You can view sample outputs generated by these Claude models here: examples/model_selection/output/test_claude_models

Claude Model Options¶

SYDA supports several Anthropic Claude models with different capabilities and token limits:

claude-3-5-haiku-20241022: Fast and efficient for quick data generation (8,192 tokens)
claude-sonnet-4-20250514: Balance of quality and performance (64,000 tokens)
claude-opus-4-20250514: Highest capability for complex data (32,000 tokens)

Key Concepts¶

Model Configuration¶

The ModelConfig class is used to specify which model to use:

model_config = ModelConfig(
    provider="anthropic",
    model_name="claude-3-5-haiku-20241022",
    temperature=0.7,
    max_tokens=8192
)

provider: Set to "anthropic" to use Claude models
model_name: Specify which Claude model to use
temperature: Controls randomness in generation (0.0-1.0)
max_tokens: Maximum number of tokens in the response

Scaling to Larger Datasets¶

When generating larger datasets, consider using more capable models:

sample_sizes = {'Patient': 100, 'Claim': 200}

The more powerful Claude models (Sonnet and Opus) can handle generating larger datasets in a single request, which is more efficient than making multiple smaller requests.
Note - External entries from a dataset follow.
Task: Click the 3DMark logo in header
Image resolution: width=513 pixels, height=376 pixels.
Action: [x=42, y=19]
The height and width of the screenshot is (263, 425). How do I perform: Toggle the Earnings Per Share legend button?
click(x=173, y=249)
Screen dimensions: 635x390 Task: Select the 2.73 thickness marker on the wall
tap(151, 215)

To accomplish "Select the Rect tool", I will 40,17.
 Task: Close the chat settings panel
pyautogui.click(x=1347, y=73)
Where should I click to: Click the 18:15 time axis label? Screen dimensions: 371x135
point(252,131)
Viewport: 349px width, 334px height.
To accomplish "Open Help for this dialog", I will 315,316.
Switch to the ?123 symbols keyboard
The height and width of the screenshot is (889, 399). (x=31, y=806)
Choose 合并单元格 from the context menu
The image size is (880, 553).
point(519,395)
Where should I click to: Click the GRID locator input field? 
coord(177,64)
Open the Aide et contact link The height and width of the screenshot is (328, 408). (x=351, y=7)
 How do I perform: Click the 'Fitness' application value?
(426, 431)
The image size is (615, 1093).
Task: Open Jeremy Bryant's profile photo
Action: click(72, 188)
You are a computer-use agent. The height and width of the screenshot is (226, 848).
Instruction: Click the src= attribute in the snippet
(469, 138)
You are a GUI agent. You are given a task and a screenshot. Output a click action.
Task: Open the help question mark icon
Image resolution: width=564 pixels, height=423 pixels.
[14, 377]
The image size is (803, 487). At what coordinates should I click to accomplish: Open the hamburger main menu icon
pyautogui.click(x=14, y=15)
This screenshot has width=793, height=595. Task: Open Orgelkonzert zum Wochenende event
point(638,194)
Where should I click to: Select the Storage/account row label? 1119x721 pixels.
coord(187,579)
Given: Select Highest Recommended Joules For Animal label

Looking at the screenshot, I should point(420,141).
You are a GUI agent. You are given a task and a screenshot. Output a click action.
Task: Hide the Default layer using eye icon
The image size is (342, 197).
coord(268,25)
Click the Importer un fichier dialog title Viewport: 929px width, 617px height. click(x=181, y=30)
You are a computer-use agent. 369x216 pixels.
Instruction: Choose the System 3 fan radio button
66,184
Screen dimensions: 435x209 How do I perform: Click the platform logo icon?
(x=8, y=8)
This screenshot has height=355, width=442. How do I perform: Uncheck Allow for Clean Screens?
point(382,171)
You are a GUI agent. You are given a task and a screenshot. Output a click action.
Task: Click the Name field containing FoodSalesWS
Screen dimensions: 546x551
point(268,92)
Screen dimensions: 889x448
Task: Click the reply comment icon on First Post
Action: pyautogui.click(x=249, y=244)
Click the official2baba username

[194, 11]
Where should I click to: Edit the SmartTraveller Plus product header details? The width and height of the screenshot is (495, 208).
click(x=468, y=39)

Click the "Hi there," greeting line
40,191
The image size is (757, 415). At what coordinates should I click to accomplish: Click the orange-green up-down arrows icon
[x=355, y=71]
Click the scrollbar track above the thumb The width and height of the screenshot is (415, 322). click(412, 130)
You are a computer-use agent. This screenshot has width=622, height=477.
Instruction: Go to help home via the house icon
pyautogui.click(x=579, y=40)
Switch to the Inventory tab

Output Directory Structure¶

The example code creates an organized directory structure for output files:

output/
├── test_claude_models/
│   ├── haiku-3-5/
│   │   ├── Patient.csv
│   │   └── Claim.csv
│   ├── sonnet-4/
│   │   ├── Patient.csv
│   │   └── Claim.csv
│   └── opus-4/
│       ├── Patient.csv
│       └── Claim.csv

Best Practices¶

Choose the right model for your task:
Use Haiku for small datasets and simple schemas
Use Sonnet for medium-sized datasets with moderate complexity
Use Opus for complex data structures and relationships
Set appropriate token limits: Different models have different token limits. Make sure to set the max_tokens parameter accordingly.
Use detailed prompts: Claude models respond well to specific guidance in prompts. Include details about the type of data you want to generate.
Monitor API usage: Keep track of your API usage to manage costs, especially when working with larger datasets.